Bill Bigelow, Zinn Education Project

Students will embody a specific person who is impacted by climate change and engage in conversations during a mixer. In these conversations, the students will learn how people from around the world are impacted by climate change.

This learning activity takes one 45min class period

Learn more about Teaching Climate Literacy and Energy Awareness»
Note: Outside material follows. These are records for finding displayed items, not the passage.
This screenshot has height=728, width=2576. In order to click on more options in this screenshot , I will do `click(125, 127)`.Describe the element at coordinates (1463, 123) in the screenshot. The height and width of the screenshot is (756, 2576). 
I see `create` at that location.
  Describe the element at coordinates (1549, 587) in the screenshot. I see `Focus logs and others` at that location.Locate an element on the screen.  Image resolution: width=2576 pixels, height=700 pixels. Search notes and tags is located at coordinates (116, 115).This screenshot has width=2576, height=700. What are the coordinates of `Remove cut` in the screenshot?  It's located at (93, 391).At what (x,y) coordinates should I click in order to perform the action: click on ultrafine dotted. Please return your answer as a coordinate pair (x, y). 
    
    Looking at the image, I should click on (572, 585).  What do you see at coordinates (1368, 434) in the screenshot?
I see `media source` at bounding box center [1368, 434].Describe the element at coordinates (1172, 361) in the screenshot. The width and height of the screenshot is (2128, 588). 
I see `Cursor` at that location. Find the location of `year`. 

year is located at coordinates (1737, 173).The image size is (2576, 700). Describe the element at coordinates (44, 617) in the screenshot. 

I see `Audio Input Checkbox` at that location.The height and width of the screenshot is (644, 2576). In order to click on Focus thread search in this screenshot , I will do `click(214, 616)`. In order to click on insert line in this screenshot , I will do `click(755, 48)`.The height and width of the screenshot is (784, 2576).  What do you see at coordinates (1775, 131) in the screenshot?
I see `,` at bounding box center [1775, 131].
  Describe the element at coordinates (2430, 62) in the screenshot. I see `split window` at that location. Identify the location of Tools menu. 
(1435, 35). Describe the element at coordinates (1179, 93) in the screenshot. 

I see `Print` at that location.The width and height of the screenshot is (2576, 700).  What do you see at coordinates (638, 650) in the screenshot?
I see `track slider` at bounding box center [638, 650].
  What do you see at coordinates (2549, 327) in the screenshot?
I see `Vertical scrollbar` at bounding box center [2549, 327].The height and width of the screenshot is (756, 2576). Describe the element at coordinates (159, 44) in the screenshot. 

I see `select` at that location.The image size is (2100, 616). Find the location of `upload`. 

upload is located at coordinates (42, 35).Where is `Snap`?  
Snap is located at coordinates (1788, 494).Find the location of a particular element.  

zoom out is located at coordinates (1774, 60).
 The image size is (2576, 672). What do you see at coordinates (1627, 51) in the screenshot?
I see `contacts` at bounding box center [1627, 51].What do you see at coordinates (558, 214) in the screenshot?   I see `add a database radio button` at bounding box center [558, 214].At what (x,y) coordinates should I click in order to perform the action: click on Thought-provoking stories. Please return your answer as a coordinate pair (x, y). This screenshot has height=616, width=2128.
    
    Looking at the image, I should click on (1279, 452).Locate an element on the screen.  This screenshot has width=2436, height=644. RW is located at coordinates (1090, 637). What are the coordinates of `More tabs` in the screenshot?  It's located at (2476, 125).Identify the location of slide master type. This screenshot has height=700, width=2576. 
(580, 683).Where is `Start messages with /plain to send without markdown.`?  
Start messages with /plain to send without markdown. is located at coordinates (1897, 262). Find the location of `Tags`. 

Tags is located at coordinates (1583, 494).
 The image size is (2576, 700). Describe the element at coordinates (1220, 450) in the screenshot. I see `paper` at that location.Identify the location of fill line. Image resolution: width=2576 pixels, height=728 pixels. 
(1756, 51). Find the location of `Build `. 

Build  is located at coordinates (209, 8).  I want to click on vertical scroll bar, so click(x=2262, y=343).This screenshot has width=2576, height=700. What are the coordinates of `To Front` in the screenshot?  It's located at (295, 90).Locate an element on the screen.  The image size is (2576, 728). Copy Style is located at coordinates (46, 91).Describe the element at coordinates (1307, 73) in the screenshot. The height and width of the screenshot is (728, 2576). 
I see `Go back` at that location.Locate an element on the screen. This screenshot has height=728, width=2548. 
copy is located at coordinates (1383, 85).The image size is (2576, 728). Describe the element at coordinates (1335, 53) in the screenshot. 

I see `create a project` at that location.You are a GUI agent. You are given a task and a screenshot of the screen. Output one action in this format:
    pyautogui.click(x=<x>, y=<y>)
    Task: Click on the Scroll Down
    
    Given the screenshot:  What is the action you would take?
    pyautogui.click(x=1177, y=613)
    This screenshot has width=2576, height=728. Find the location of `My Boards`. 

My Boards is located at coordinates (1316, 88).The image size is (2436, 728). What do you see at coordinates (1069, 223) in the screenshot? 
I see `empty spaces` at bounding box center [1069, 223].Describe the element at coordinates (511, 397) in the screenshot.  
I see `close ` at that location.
Notes From Our Reviewers The CLEAN collection is hand-picked and rigorously reviewed for scientific accuracy and classroom effectiveness. Read what our review team had to say about this resource below or learn more about how CLEAN reviews teaching materials
Teaching Tips | Science | Pedagogy | Technical Details

Teaching Tips

  • Providing a few sentence starters could be useful to help guide students in their discussions.
  • The lesson suggests having the teacher play a character to get a sense of the amount of time students will need.
  • Allow students enough time to read about their roles and discuss them with someone next to them before moving about the classroom.
  • Teachers could extend the investigation of the impacts of climate change on the various regions represented by including bio-sketches.
  • There are sensitive topics included in this activity (e.g gentrification, immigration) so teachers should be prepared to facilitate discussion around those topics.
  • Teachers should be mindful of students depicting stereotypes & biases.

About the Content

  • A very interesting and engaging role-play activity based on the perspectives of real people on how climate change is impacting their lives.
  • Teachers may want to look for additional resources to support this activity and to discuss climate change.
  • Passed initial science review - expert science review pending.

About the Pedagogy

  • Prerequisites include a basic understanding of the causes and effects of climate change.
  • Students are given a role to embody and questions to answer as they engage in conversations with classmates.
  • Teaching tips are included at the beginning of the activity.
  • There are a few basic directions for educators and there is a paper available that discusses how this was used in the classroom.
  • Teachers should be aware to spend extra time building scaffolding for ESL students or diverse learners. If there are many ESL students who speak the same language, it could be helpful to allow students to discuss in the language they are most comfortable with and/or switch languages as they are comfortable if there is a thought they are attempting to articulate.
  • Since the activity calls for moving around the classroom and discussing with others, teachers may need to make accommodations for disabled students.
  • This is a conversation-based activity with a lot of flexibility for teachers to adapt to their classroom, and an ideal activity to encourage student discussion.

Technical Details/Ease of Use

  • Teachers should print out the roles (one for each student) and questionnaires ahead of time.
  • Name tags are optional, but recommended.
  • Account/log in required, but the resource is free once logged in.